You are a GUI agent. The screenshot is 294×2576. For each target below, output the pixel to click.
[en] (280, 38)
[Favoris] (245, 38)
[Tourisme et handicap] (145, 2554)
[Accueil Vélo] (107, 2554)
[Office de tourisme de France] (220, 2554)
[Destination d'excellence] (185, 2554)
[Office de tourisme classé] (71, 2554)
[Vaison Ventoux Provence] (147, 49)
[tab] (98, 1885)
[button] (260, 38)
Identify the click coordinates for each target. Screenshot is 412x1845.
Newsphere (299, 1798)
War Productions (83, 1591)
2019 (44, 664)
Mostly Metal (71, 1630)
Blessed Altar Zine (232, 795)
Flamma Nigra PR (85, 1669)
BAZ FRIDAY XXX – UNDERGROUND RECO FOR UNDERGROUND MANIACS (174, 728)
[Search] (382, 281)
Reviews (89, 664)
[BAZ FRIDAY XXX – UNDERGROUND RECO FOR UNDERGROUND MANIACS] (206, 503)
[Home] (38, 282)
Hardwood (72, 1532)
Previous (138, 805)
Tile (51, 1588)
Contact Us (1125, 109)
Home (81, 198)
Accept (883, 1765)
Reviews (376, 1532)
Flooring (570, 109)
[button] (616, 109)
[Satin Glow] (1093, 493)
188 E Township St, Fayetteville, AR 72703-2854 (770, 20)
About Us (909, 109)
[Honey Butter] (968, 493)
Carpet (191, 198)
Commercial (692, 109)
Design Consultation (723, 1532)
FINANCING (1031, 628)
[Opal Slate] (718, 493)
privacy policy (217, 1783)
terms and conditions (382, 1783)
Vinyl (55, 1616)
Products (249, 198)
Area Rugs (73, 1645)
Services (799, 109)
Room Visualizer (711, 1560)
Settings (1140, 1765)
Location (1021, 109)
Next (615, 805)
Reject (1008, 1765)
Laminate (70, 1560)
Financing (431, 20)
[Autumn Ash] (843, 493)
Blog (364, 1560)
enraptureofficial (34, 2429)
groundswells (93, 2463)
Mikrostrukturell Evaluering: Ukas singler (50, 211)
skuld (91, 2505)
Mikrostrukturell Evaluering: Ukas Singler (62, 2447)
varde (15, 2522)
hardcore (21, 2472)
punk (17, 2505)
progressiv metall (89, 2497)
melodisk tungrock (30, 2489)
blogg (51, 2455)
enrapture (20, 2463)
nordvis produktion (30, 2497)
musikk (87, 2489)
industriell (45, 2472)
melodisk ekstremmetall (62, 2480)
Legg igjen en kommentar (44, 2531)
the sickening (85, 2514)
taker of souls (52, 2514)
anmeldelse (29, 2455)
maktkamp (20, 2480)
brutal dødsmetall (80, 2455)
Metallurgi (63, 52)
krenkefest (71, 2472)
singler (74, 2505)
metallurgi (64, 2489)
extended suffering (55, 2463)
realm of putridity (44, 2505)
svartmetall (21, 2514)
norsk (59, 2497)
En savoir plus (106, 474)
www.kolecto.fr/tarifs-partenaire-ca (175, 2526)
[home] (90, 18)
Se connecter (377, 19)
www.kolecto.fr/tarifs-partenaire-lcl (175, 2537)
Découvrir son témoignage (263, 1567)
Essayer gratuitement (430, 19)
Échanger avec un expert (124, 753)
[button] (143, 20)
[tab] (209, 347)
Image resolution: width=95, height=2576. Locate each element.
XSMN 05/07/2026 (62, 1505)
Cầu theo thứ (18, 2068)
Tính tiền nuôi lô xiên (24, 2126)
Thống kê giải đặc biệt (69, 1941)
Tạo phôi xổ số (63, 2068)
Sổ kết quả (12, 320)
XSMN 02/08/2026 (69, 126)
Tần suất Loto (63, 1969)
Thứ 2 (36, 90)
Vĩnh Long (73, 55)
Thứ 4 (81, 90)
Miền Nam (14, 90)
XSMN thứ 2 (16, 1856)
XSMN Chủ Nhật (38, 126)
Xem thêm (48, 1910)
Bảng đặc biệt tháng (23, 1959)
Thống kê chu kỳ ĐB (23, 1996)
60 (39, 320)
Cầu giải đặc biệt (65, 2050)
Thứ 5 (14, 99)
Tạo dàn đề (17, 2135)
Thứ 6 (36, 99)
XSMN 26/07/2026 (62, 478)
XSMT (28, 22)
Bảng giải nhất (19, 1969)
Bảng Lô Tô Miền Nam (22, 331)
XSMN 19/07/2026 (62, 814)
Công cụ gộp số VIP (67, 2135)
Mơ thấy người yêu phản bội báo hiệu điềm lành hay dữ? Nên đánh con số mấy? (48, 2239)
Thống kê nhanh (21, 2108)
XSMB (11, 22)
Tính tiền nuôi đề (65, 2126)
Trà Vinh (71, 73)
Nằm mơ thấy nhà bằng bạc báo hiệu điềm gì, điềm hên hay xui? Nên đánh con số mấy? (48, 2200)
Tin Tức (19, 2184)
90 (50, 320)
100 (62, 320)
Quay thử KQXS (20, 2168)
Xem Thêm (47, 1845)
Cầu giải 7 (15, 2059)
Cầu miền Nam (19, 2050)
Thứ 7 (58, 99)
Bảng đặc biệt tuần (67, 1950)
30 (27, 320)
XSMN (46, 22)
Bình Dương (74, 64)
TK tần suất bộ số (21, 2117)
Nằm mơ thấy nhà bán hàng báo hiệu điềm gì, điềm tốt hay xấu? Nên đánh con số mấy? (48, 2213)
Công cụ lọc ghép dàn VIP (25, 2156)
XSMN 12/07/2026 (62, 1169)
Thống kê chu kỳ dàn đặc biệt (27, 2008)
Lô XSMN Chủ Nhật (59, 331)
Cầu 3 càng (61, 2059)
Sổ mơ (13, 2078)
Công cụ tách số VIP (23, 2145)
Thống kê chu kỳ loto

──────

» Work instruction: Filter the lines above so that only those with the string "nuôi" remain, then copy them.

» Worked solution:
Tính tiền nuôi lô xiên (24, 2126)
Tính tiền nuôi đề (65, 2126)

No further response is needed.